▶ **What needs to be done**: The answer must be an exact reprint of the lines from the one with "At what coordinates" through the final line of the data, with no pictures included.

▶ **Supplied data**:

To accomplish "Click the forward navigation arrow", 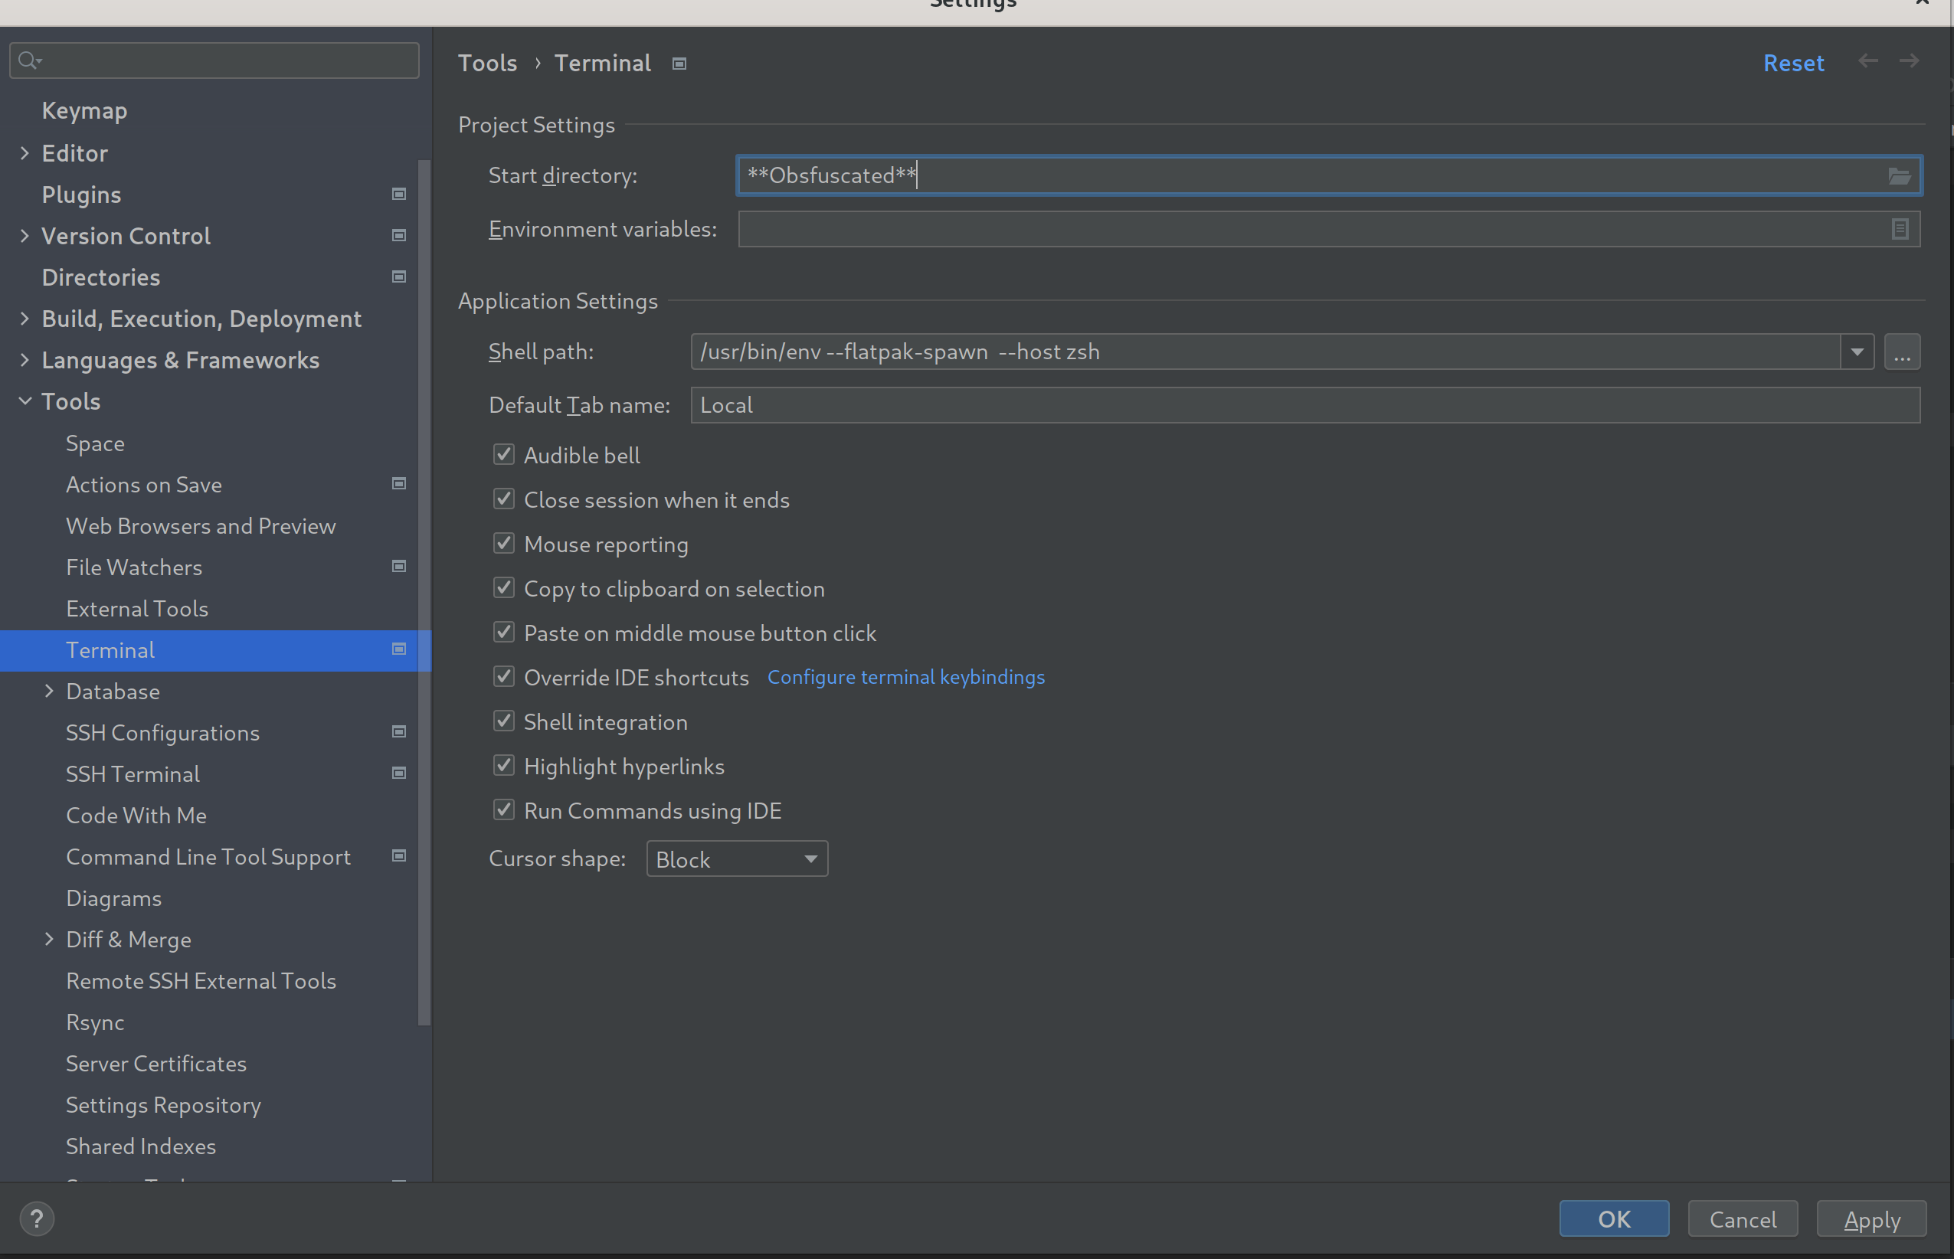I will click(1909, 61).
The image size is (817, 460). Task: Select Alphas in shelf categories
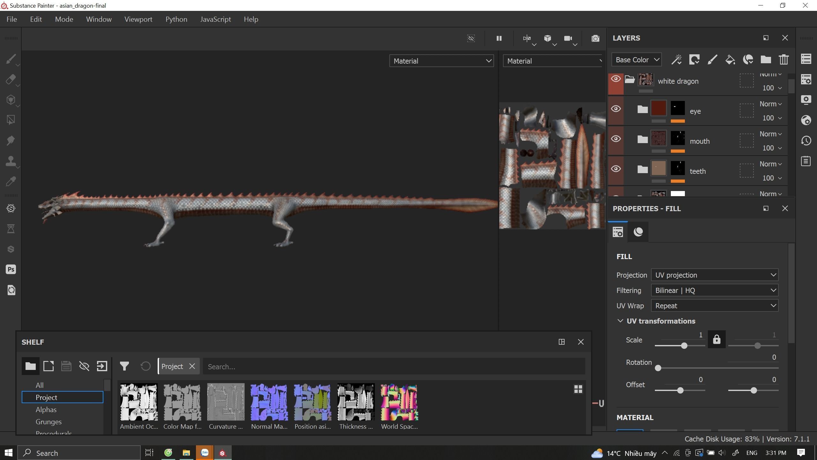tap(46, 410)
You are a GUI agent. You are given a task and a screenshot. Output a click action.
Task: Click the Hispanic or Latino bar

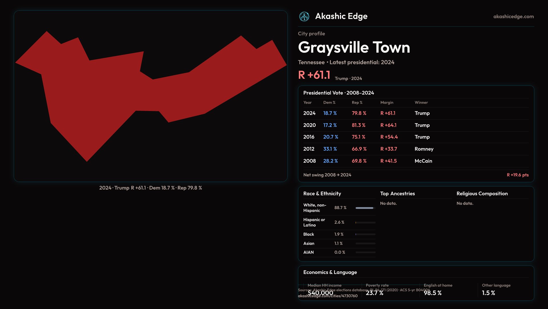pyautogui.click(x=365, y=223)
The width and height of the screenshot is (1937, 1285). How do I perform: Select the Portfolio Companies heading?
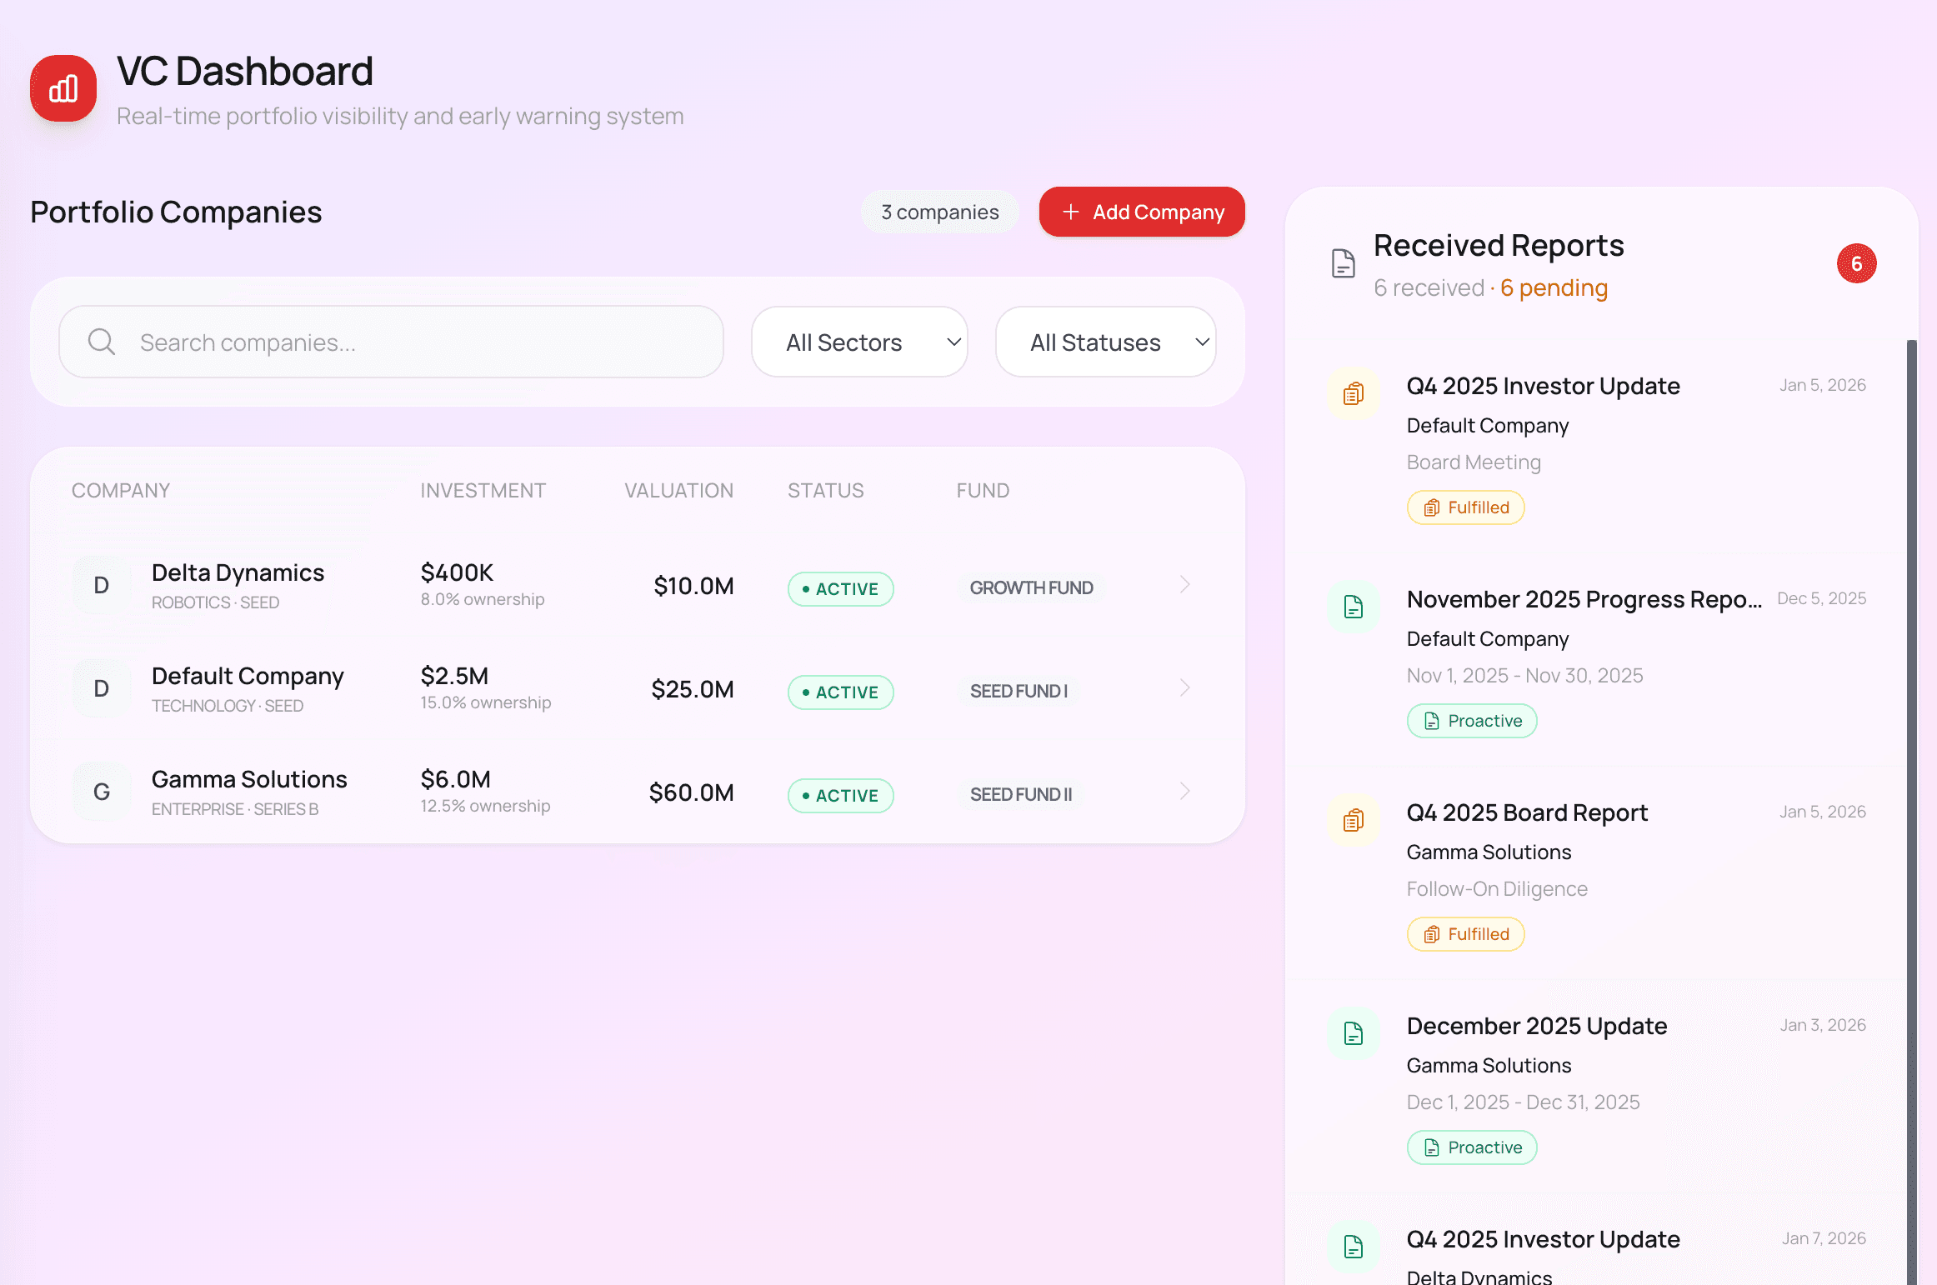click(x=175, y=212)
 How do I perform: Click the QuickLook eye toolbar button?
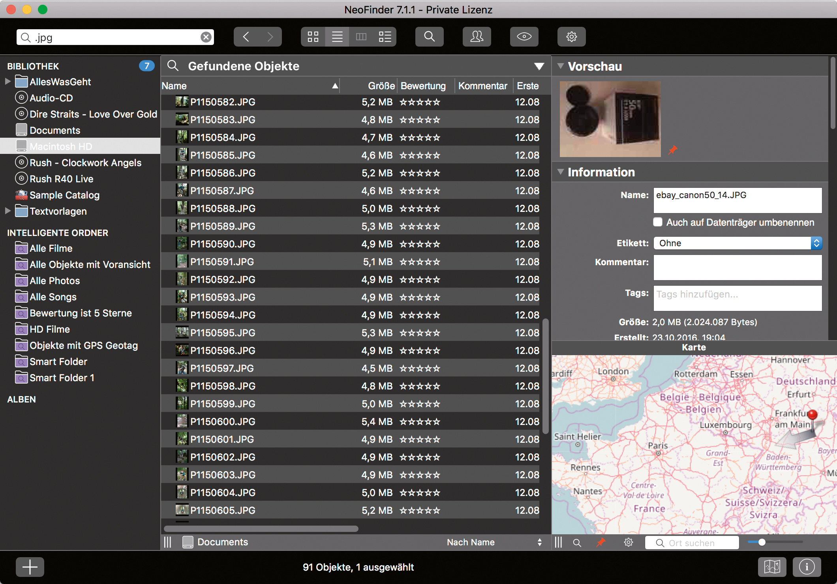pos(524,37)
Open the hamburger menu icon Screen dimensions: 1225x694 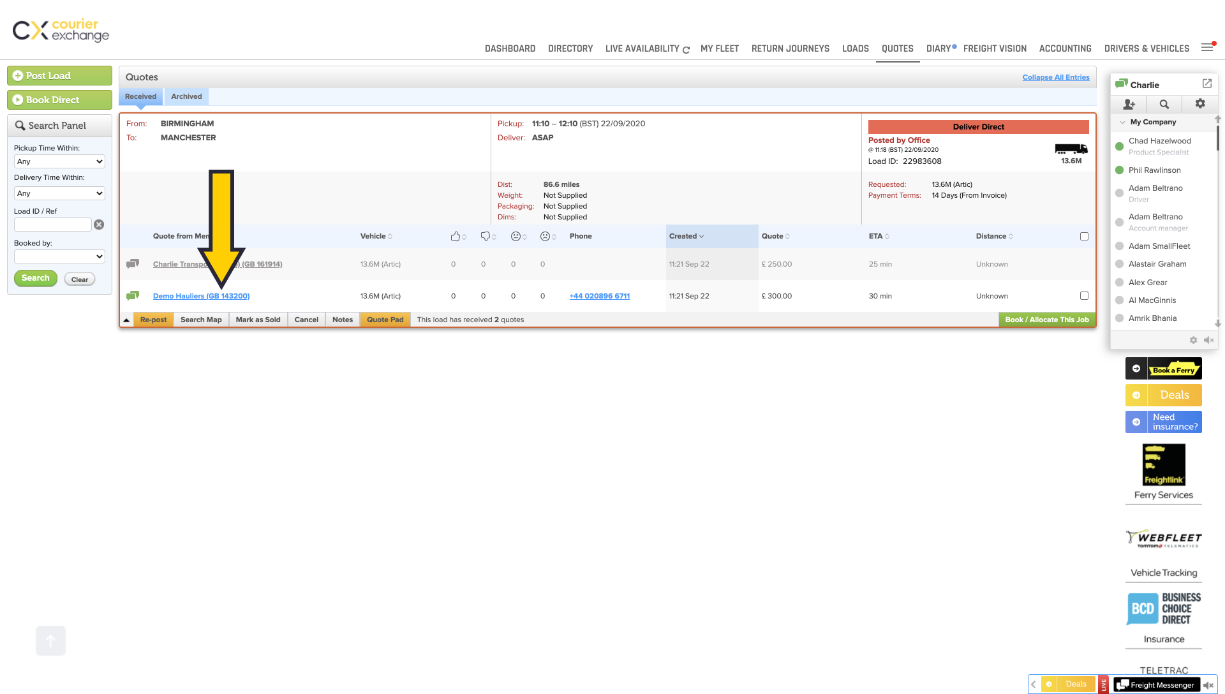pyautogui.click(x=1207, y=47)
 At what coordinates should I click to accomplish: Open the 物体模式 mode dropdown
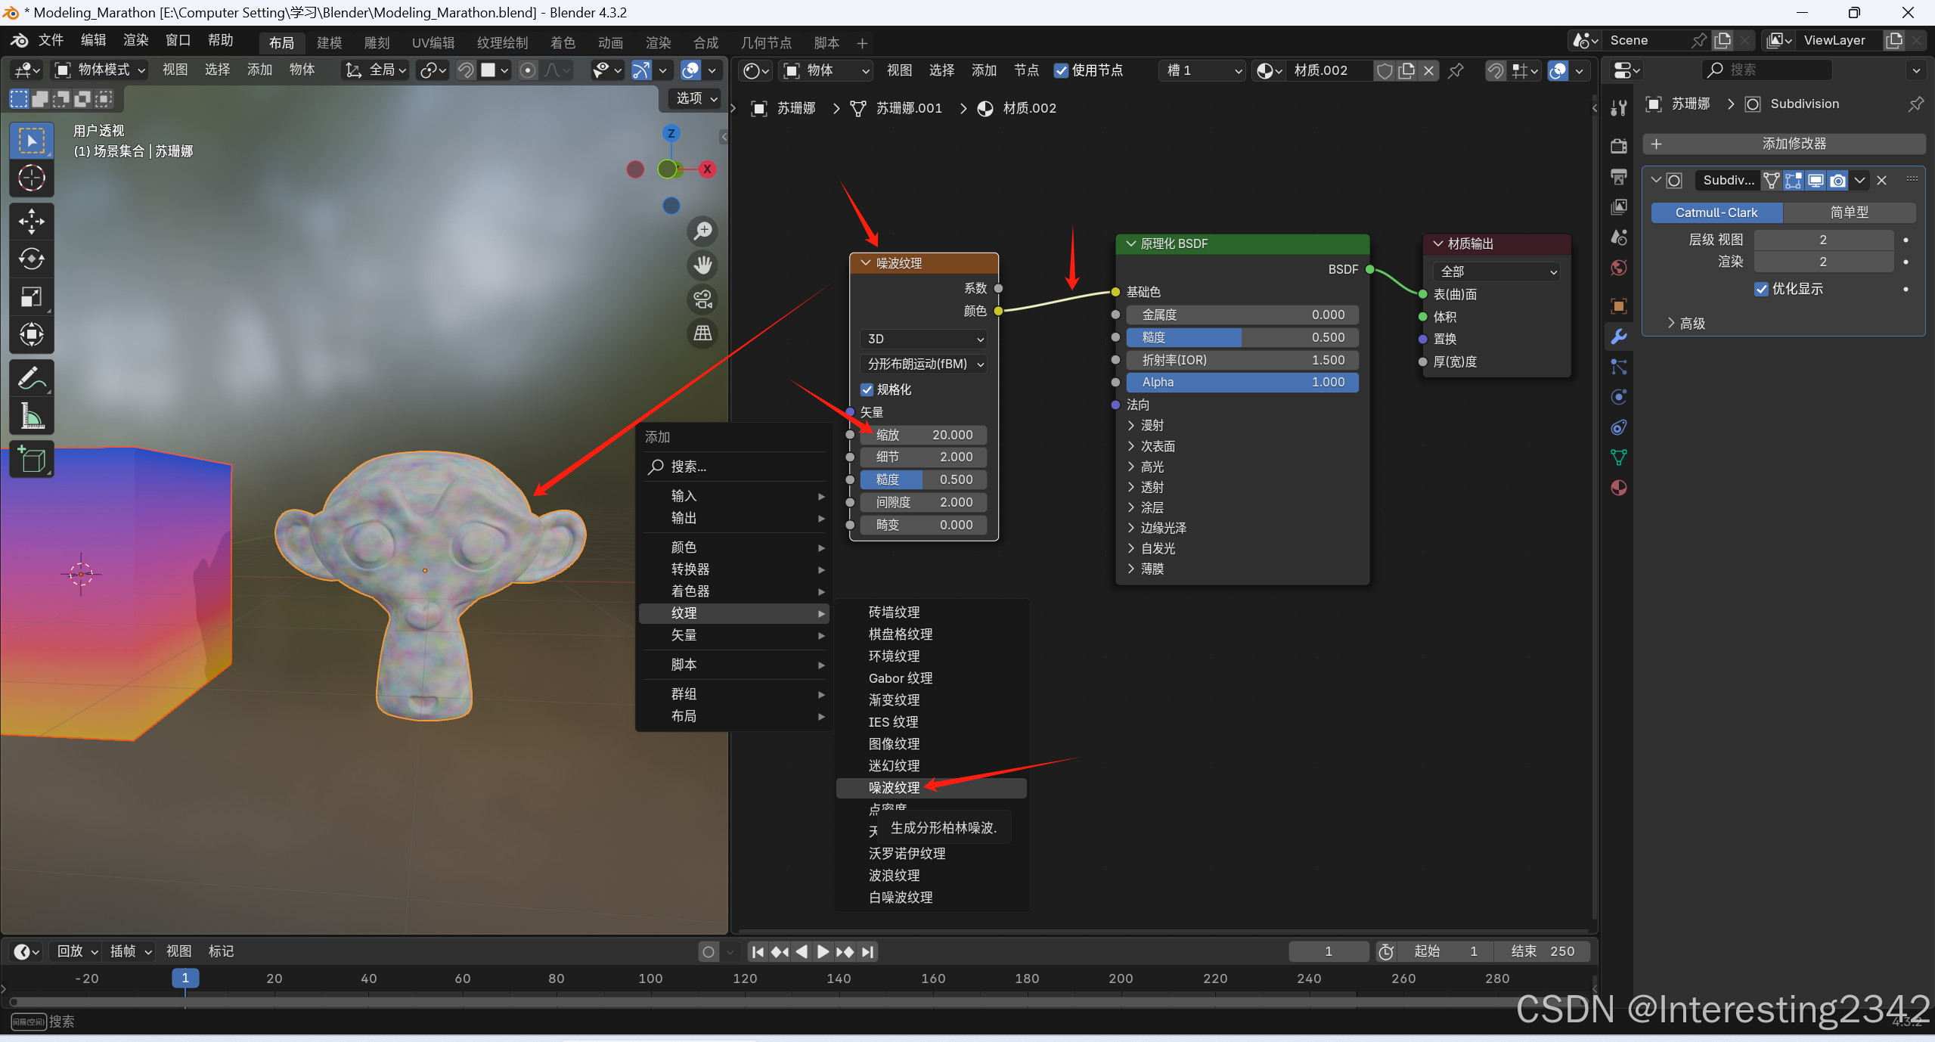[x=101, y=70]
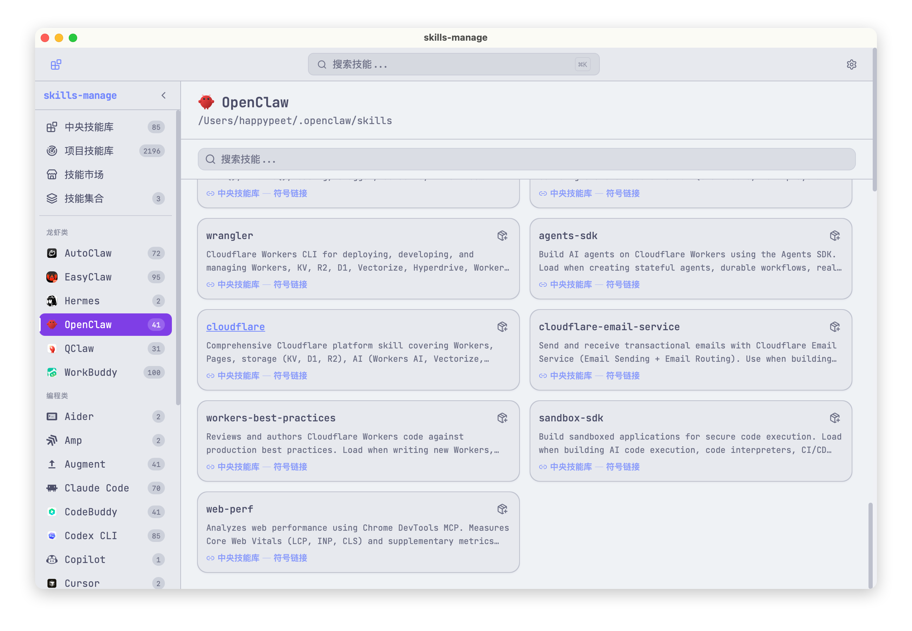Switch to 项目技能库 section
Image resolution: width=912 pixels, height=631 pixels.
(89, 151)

▶ **Written answer**:
 At what coordinates should I click to accomplish: Open the 物体模式 mode dropdown
[x=101, y=70]
Switch to 项目技能库 section
Image resolution: width=912 pixels, height=631 pixels.
(89, 151)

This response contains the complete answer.